[RECORDS SUPPLIED]
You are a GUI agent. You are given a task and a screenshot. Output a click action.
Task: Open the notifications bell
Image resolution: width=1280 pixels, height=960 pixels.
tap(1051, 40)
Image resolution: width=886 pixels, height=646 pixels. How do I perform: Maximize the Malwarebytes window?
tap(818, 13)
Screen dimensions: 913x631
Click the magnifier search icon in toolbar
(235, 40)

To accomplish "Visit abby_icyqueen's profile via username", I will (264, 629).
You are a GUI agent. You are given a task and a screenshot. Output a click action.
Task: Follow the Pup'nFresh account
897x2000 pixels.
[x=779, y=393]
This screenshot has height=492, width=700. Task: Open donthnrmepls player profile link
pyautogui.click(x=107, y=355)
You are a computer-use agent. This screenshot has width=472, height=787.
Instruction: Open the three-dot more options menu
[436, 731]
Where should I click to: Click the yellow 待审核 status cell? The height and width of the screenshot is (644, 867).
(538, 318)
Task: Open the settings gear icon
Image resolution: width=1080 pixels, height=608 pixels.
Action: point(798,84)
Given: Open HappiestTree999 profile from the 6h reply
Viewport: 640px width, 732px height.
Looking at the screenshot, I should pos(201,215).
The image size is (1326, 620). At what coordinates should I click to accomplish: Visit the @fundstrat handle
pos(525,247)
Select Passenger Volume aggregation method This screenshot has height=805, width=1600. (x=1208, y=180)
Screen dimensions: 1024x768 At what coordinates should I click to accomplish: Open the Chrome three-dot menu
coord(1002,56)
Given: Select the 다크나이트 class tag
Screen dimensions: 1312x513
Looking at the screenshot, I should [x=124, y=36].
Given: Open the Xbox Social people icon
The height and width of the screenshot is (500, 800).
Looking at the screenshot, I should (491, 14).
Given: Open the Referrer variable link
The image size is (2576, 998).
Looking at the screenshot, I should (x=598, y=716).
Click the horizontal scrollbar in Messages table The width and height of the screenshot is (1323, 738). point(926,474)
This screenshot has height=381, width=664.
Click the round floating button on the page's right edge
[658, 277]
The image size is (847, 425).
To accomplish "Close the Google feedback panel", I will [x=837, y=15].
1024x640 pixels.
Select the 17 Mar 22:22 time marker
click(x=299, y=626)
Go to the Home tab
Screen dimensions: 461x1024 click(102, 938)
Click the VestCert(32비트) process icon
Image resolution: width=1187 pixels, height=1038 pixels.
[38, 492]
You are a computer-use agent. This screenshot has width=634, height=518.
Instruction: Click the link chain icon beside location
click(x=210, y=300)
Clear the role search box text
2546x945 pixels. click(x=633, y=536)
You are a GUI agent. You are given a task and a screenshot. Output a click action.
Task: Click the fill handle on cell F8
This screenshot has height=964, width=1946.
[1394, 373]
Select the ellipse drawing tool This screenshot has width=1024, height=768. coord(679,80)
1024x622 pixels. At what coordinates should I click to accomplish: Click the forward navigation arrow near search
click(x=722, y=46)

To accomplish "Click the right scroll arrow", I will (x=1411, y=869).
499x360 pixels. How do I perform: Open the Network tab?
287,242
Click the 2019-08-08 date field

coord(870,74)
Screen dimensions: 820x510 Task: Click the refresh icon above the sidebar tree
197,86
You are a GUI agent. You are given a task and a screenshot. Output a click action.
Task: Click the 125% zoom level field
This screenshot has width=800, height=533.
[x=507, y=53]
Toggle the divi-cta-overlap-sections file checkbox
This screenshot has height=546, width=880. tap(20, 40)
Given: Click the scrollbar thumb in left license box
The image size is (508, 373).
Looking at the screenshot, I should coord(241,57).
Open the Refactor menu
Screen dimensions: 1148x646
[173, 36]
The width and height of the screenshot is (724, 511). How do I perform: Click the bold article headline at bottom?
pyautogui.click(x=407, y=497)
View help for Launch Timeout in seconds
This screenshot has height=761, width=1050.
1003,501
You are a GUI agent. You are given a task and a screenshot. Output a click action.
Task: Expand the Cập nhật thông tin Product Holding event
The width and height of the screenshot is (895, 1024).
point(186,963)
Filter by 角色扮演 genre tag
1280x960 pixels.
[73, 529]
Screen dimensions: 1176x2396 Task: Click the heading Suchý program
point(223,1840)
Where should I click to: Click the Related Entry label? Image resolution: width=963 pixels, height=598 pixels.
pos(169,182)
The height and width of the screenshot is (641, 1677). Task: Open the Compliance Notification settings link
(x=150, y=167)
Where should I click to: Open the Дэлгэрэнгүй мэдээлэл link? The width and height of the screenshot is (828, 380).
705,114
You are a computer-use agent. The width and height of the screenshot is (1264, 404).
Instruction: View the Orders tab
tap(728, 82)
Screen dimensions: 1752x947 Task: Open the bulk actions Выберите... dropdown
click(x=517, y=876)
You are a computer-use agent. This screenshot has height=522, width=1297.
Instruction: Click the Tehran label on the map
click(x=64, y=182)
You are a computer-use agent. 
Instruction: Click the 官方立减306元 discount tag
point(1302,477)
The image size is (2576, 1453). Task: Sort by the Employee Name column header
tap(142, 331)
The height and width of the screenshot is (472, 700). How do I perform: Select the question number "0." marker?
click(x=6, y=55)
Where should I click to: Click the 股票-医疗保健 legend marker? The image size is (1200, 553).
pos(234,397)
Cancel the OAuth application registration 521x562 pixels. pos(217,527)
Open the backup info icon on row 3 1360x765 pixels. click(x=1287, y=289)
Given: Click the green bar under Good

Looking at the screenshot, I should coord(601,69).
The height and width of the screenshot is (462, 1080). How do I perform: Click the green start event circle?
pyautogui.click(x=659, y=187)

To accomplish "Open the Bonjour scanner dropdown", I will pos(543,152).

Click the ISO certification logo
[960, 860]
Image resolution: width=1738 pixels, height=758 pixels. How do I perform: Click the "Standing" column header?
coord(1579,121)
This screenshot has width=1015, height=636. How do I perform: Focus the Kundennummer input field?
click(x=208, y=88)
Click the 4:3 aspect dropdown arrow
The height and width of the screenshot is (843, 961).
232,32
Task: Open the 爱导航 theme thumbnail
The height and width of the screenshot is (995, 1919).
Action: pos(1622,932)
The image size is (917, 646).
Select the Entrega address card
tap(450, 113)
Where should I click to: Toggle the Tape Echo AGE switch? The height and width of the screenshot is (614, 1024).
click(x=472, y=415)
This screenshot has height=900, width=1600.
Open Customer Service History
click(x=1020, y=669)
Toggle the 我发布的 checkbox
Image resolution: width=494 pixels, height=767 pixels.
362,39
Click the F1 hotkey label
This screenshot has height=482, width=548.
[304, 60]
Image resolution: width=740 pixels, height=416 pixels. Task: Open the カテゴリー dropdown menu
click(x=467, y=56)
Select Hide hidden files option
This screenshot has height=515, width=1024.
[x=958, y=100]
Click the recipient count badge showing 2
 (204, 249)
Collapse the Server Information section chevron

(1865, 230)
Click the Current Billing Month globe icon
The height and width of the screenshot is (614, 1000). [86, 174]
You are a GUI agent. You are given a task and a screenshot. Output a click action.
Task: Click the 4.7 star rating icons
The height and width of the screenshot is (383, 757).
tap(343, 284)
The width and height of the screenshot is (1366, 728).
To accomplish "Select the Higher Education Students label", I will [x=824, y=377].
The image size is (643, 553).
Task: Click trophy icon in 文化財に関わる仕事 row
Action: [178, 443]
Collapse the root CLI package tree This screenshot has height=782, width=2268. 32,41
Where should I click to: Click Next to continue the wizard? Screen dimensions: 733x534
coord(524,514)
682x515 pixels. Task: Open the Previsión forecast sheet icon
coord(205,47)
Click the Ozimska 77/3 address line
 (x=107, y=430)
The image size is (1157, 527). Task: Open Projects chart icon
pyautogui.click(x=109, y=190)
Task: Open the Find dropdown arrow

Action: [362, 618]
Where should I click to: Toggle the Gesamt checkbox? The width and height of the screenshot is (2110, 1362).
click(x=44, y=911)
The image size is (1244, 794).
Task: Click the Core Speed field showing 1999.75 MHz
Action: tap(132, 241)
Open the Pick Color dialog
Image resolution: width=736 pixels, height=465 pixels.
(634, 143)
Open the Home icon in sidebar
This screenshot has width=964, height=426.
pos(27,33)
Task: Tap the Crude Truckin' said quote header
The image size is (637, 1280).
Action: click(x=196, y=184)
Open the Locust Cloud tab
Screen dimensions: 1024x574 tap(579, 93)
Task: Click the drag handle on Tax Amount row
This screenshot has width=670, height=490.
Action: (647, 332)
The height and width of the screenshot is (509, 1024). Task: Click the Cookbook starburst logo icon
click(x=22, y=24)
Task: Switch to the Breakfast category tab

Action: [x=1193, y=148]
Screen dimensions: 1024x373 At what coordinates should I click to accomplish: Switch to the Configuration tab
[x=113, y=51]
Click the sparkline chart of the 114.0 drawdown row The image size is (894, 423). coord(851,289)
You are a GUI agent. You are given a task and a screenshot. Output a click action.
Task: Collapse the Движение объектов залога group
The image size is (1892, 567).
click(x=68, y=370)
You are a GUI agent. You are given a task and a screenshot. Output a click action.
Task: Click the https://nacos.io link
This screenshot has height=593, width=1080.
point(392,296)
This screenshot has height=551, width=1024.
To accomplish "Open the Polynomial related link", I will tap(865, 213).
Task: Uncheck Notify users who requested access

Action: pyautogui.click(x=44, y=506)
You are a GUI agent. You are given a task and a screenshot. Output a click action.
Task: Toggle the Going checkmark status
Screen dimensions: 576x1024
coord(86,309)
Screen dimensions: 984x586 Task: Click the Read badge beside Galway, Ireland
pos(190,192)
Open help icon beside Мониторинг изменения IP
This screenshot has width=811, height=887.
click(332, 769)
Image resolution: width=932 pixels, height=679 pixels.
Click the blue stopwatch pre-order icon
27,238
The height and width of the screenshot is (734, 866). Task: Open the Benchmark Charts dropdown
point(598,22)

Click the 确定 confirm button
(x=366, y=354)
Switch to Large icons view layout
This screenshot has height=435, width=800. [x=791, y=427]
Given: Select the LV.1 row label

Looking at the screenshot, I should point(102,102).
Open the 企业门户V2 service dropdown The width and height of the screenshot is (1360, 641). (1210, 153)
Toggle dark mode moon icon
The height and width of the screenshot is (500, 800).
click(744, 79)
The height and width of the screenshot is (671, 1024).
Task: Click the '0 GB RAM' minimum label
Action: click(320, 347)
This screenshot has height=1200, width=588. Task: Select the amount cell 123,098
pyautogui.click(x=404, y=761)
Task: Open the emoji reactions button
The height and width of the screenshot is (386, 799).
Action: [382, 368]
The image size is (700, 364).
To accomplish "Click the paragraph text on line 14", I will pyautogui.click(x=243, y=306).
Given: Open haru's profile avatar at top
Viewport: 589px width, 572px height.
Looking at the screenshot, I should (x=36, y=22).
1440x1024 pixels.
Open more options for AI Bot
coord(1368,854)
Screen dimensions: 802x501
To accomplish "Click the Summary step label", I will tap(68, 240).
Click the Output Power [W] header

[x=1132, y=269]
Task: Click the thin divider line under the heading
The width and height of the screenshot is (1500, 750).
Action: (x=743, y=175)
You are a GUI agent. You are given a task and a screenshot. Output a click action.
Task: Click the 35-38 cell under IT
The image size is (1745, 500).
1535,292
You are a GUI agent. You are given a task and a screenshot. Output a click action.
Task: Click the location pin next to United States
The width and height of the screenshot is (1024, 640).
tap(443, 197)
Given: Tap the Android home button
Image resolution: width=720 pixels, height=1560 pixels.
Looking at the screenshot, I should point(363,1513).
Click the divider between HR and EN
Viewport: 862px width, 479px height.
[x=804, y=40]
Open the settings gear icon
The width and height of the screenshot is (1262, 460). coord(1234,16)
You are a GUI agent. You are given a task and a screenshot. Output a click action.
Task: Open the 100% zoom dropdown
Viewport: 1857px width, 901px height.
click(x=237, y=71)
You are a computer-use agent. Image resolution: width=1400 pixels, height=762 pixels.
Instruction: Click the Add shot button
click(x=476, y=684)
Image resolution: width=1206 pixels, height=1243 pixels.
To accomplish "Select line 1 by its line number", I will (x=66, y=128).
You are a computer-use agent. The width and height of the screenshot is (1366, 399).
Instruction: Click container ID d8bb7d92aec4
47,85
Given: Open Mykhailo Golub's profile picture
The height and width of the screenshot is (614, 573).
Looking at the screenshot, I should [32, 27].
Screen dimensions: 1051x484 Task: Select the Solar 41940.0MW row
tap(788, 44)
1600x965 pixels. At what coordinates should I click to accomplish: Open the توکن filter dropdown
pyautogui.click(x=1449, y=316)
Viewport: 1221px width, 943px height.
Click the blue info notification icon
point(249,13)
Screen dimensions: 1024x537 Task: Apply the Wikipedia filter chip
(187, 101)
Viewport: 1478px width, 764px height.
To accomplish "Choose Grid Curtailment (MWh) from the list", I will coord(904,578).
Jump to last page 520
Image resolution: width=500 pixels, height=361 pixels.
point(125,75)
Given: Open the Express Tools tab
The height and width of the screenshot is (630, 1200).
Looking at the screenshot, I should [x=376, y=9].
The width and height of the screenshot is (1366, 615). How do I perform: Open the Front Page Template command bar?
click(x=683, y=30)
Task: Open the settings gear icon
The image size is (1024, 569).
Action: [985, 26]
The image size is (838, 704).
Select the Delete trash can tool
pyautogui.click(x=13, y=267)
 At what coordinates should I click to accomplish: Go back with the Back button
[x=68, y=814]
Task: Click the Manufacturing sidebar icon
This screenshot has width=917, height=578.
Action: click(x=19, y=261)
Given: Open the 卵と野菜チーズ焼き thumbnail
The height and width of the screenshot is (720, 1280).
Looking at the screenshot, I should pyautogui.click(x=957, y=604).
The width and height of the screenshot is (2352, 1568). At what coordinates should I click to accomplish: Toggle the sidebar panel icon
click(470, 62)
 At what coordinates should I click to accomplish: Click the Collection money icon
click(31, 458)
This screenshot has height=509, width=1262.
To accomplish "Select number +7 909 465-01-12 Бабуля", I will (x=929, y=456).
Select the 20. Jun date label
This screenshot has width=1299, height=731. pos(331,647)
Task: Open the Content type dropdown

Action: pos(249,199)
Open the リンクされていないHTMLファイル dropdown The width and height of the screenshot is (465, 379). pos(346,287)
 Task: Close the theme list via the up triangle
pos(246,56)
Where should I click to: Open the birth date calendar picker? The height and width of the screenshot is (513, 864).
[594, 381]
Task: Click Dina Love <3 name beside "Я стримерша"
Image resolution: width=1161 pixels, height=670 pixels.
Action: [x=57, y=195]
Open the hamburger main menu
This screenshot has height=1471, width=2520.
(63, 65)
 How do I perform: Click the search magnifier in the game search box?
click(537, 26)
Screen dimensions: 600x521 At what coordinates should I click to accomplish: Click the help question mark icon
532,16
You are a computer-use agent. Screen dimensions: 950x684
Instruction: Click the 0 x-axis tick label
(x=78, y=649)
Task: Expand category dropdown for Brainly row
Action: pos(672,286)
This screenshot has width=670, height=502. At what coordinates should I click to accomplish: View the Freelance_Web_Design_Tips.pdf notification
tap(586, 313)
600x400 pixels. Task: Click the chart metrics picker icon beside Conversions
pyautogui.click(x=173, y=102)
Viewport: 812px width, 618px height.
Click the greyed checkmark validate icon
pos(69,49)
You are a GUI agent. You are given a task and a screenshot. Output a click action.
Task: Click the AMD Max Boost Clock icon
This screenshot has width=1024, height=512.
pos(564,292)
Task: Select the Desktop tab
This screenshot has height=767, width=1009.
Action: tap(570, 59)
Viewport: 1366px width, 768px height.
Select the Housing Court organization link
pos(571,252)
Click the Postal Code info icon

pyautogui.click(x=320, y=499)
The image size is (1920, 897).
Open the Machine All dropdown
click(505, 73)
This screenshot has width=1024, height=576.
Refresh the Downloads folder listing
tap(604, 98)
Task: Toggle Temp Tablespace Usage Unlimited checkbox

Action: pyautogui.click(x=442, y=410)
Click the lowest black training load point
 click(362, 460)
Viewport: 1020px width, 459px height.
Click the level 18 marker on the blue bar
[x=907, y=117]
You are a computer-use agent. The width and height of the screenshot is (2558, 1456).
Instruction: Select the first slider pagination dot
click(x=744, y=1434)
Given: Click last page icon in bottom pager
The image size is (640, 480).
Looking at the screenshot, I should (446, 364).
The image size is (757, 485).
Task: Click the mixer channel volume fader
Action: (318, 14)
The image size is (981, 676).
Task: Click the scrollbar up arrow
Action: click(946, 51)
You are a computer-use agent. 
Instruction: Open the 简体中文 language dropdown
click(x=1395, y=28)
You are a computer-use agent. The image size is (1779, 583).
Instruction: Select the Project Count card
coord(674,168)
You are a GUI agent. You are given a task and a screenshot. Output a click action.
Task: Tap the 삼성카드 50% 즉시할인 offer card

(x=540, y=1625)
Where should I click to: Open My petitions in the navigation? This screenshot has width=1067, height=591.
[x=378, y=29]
[/RECORDS SUPPLIED]
### BRIEF
Pick out every line above that contains the word "zoom" and copy it.

### SOLUTION FOR THIS TASK
Task: Click the 125% zoom level field
Task: Open the 100% zoom dropdown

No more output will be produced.